» **Exercice A**:
Pourriez-vous reprendre le passage de l’article allant de « Selon nos informations, la » jusqu’à « de l’équipe enseignante. » en y renommant « propos inappropriés » en « remarques déplacées » ?

Un enseignant d’histoire-géographie passé par Stanislas avait été suspendu par le rectorat en février 2024 après une plainte pour agression sexuelle. Un an après, il a été réintégré dans les effectifs du collège parisien Notre-Dame-de-Sion alors que l’enquête est toujours en cours.

(...) La plaignante, inquiète de son statut d’enseignant, avait alerté toutes les écoles dans lesquelles travaillait le mis en cause de 63 ans avant de déposer plainte et de transmettre un document circonstancié au procureur de la République. L’agression sexuelle qu’elle dénonce aurait eu lieu en dehors d’un établissement en 2021. (...)

Selon nos informations, la plaignante avait recueilli d’autres témoignages mettant en cause le comportement de l’enseignant, et une étudiante de l’École du Louvre avait déjà signalé des faits à la direction de son établissement, en 2019, lorsque P. était son professeur. Interrogé par Marianne en 2024, le lycée Stanislas disait tout ignorer mais reconnaissait avoir déjà dû rappeler à l’ordre ce même enseignant. « Il s’est fait remonter les bretelles à plusieurs reprises, ces dernières années, en raison de propos inappropriés tenus à l’égard d’élèves de l’établissement », révélait un membre de l’équipe enseignante.

Dans un communiqué, le directeur de Stanislas déclarait alors qu’il ne restait désormais qu’à « attendre les suites qui ser[aient] données par le rectorat à cette procédure ».
Réintégré malgré plusieurs signalements

Quatre mois après, le rectorat a finalement levé cette décision disciplinaire. Si le parquet de Paris précise que « l’enquête est toujours en cours », la plaignante n’ayant d’ailleurs pas encore été auditionnée, P. peut de nouveau enseigner. « Décision prise par le rectorat », explique le service communication de Notre-Dame-de-Sion. (...)

Alors comment expliquer cette décision malgré cette plainte et ces signalements ? Auprès de Mediapart, le rectorat de Paris a livré plusieurs justifications. Interrogée une première fois, l’administration semblait d’abord reconnaître un dysfonctionnement. (...)

Questionnée enfin pour savoir si cette décision s’appuyait sur un texte ou une doctrine, l’administration a détaillé une gestion au cas par cas : « Le Rectorat et le Parquet échangent régulièrement et étroitement quant aux situations signalées impliquant nos personnels, précise l’académie de Paris contrainte de reconnaître que rien n’encadre ces situations. Chacun des cas étant examiné de manière individuelle, il ne peut y avoir de textes administratifs d’ordre général. »

La commission d’enquête révèle un grand flou

En pleine affaire Bétharram, la commission d’enquête sur les violences dans les établissements scolaires révèle justement les graves carences dans les contrôles et le suivi des signalements mettant en cause des professeurs. (...)

L’audition des représentants du ministère de l’éducation nationale n’a pas aidé à y voir plus clair. Interrogé sur le cas des enseignants mis en cause, Boris Melmoux-Eude, patron de la direction générale des ressources humaines (DGRH), a expliqué que tout recteur pouvait « prendre des mesures conservatoires » et décider d’une suspension. « Elle ne peut pas excéder quatre mois, sauf dans l’hypothèse où une procédure pénale est engagée », a-t-il précisé tout en rappelant que l’administration pouvait décider d’une sanction en toute indépendance lorsque la justice est saisie. (...)

(Relevés de recherche d’éléments)

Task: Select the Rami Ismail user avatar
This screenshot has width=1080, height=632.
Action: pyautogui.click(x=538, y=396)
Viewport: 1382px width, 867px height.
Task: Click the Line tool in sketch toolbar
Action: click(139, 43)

* * *

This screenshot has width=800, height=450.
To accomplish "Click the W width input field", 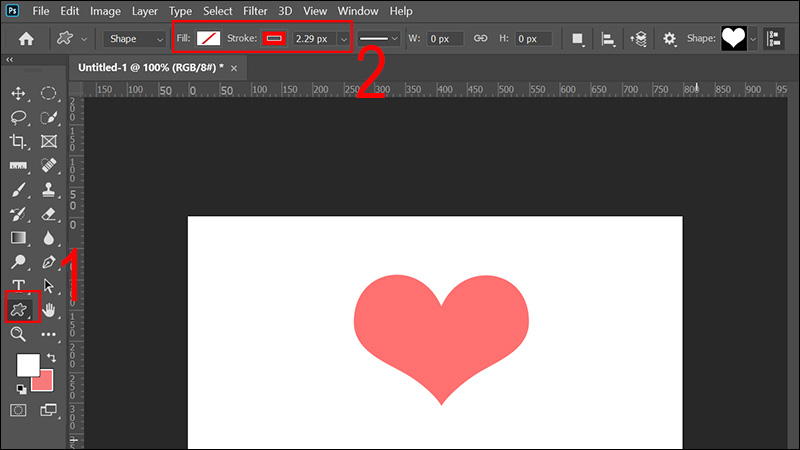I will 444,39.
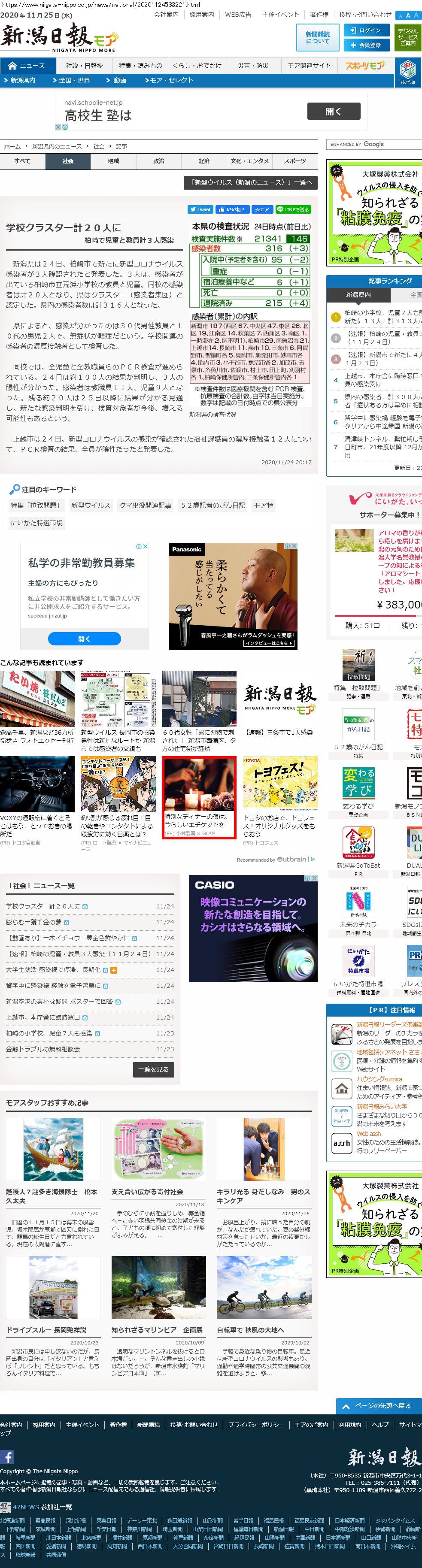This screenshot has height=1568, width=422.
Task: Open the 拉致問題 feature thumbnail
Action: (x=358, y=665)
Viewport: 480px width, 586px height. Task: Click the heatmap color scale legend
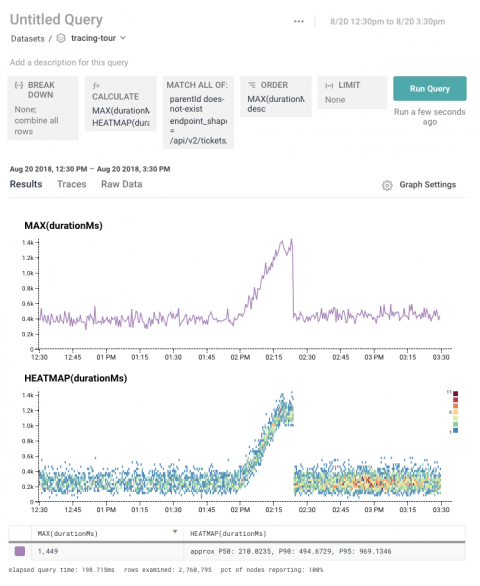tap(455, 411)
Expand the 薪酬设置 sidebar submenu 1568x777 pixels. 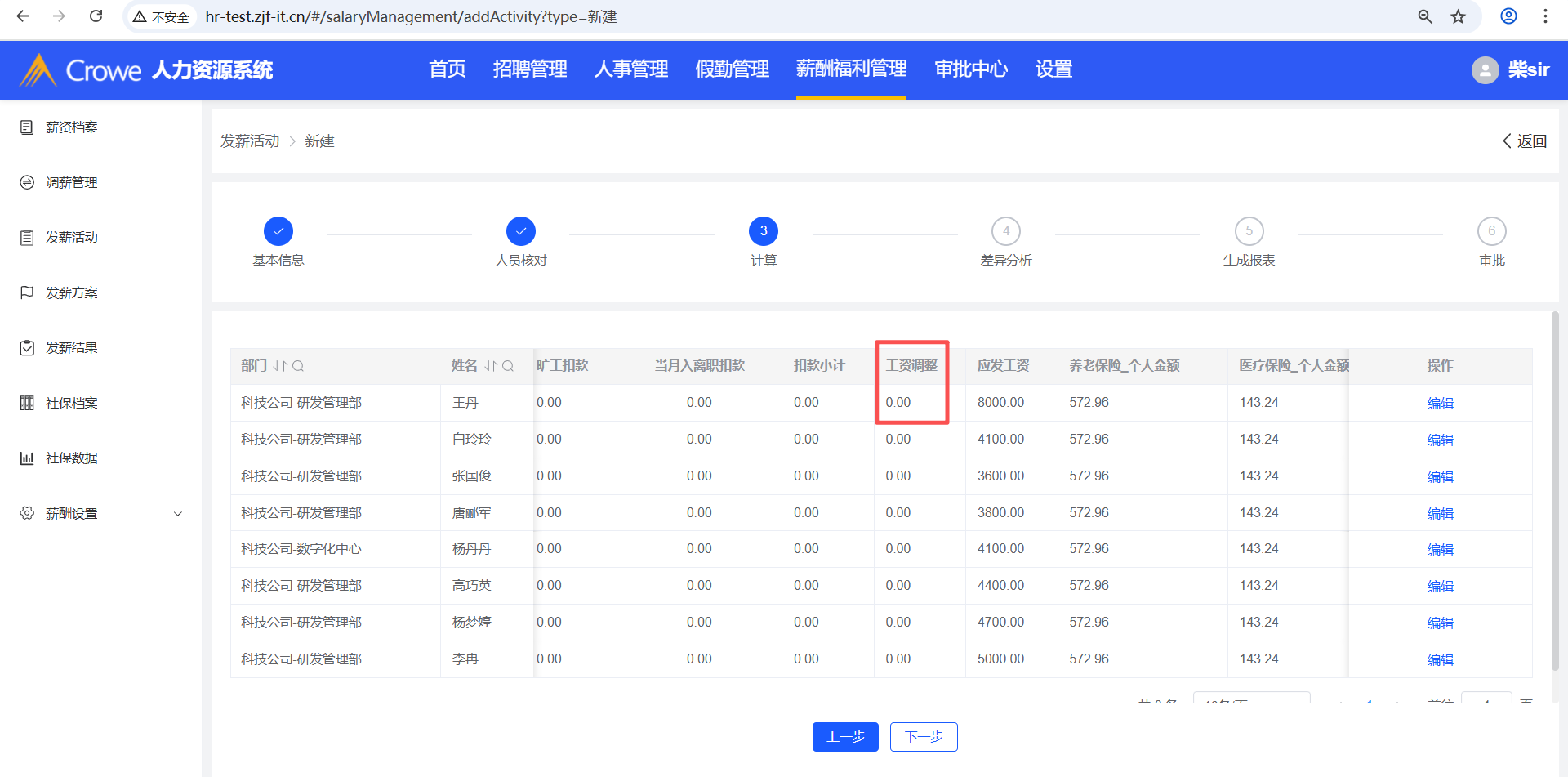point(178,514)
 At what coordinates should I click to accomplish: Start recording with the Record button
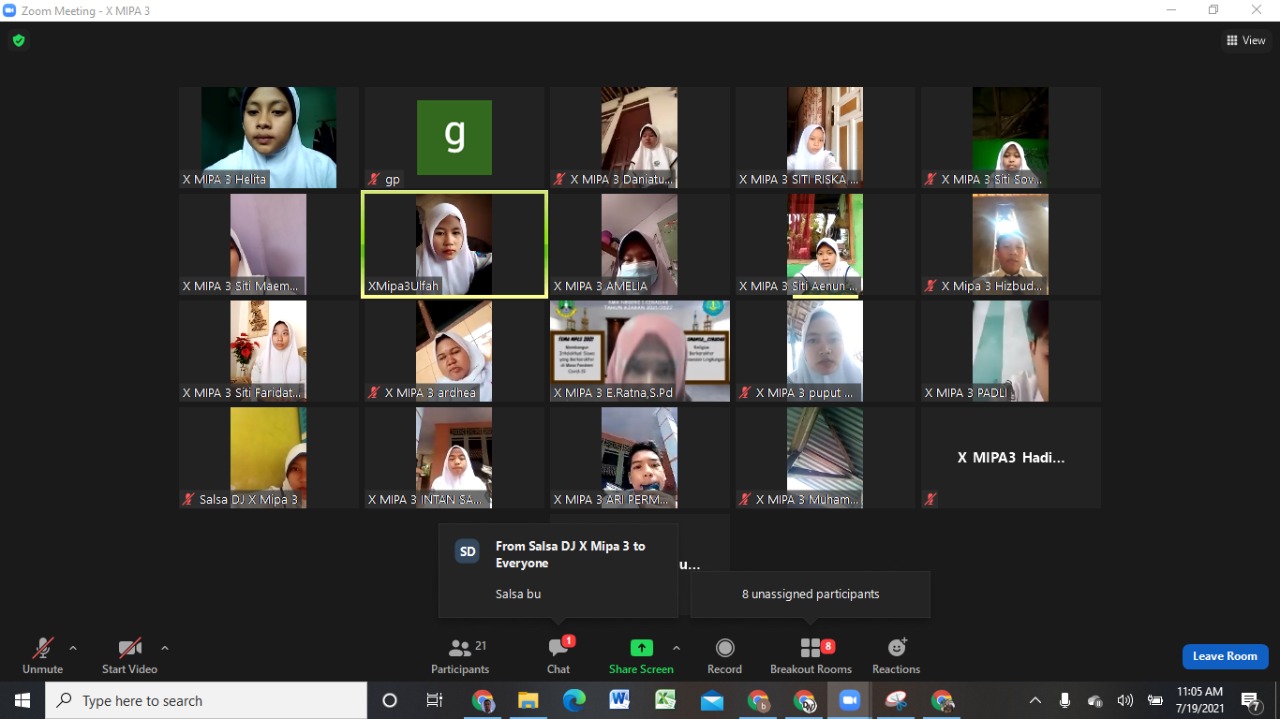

» **Exercice B**:
Pouvez-vous extraire, dans les entrées, les lignes allant de celle qui contient « Task: Select the Rami Ismail user avatar » jusqu’à celle qui contient « Action: click(139, 43) », bornes comprises, et les reproduire sans modification et sans rien d’autre ?

» **Réponse rédigée A**:
Selon nos informations, la plaignante avait recueilli d’autres témoignages mettant en cause le comportement de l’enseignant, et une étudiante de l’École du Louvre avait déjà signalé des faits à la direction de son établissement, en 2019, lorsque P. était son professeur. Interrogé par Marianne en 2024, le lycée Stanislas disait tout ignorer mais reconnaissait avoir déjà dû rappeler à l’ordre ce même enseignant. « Il s’est fait remonter les bretelles à plusieurs reprises, ces dernières années, en raison de remarques déplacées tenus à l’égard d’élèves de l’établissement », révélait un membre de l’équipe enseignante.

» **Réponse rédigée B**:
Task: Select the Rami Ismail user avatar
This screenshot has width=1080, height=632.
Action: pyautogui.click(x=538, y=396)
Viewport: 1382px width, 867px height.
Task: Click the Line tool in sketch toolbar
Action: click(139, 43)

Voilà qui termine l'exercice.